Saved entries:

◇ ◇ ◇ ◇ ◇ ◇ ◇

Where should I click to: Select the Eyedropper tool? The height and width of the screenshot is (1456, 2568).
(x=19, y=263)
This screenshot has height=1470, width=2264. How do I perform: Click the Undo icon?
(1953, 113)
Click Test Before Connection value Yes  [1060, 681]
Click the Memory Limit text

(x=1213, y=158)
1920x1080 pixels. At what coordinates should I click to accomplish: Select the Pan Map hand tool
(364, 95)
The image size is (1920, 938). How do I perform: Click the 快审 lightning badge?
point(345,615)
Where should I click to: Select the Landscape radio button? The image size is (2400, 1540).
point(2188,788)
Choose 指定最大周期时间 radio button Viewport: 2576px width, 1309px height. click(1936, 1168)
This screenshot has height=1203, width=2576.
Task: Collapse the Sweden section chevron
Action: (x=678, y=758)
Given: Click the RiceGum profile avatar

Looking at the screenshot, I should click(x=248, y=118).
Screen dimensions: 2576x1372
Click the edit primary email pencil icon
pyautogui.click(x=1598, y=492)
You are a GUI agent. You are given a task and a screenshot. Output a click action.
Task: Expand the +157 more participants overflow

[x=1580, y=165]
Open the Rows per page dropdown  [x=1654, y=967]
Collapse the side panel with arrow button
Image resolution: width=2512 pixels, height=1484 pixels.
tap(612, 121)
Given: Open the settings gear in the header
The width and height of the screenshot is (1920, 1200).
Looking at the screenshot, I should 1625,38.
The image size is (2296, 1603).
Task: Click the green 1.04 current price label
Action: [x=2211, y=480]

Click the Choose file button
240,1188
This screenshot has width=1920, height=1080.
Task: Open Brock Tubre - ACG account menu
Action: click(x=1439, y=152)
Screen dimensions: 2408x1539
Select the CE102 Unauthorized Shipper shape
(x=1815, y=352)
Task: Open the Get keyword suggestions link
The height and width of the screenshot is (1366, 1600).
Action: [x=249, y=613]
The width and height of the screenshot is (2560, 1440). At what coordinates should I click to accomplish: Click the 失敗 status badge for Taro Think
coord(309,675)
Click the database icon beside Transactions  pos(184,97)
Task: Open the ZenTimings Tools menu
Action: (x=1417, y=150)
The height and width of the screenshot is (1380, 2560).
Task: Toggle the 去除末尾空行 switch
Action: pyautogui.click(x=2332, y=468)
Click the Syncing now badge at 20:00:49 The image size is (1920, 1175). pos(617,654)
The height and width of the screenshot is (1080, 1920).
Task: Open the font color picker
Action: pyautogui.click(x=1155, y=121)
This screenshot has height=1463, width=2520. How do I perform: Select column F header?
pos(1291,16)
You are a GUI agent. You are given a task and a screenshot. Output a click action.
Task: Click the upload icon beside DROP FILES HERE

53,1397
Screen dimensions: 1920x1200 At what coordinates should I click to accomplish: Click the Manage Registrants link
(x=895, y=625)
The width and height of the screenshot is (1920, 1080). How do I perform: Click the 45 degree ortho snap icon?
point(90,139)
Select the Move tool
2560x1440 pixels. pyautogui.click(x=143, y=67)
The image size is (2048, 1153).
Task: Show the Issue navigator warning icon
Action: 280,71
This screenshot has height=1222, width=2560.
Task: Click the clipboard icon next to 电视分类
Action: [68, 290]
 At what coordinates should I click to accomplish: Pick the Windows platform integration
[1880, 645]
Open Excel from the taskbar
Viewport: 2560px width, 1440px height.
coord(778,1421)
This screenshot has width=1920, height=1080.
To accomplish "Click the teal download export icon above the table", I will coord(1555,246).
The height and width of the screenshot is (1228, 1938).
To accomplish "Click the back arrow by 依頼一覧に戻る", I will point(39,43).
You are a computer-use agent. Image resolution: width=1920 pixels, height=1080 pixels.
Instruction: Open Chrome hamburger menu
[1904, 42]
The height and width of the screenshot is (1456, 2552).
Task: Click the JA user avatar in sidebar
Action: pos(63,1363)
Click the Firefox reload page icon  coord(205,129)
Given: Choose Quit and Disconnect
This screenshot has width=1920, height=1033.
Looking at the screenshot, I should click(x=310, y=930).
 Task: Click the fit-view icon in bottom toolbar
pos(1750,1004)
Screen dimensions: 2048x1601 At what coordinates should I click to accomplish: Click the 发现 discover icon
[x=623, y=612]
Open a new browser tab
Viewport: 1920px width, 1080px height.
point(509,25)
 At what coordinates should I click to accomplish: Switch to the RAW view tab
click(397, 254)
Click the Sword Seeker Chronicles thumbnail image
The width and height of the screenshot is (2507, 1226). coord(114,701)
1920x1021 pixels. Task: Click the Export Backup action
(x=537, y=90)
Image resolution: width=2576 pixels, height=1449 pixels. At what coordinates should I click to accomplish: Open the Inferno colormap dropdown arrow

◇ ◇ ◇ ◇ ◇ ◇ ◇

REQUIRED ACTION
Lines in the data that hold "dropdown" must be located and copied.

RESPONSE FOR THIS EXERCISE
Open the Rows per page dropdown  [x=1654, y=967]
Image resolution: width=2576 pixels, height=1449 pixels. At what coordinates should I click to accomplish: Open the Inferno colormap dropdown arrow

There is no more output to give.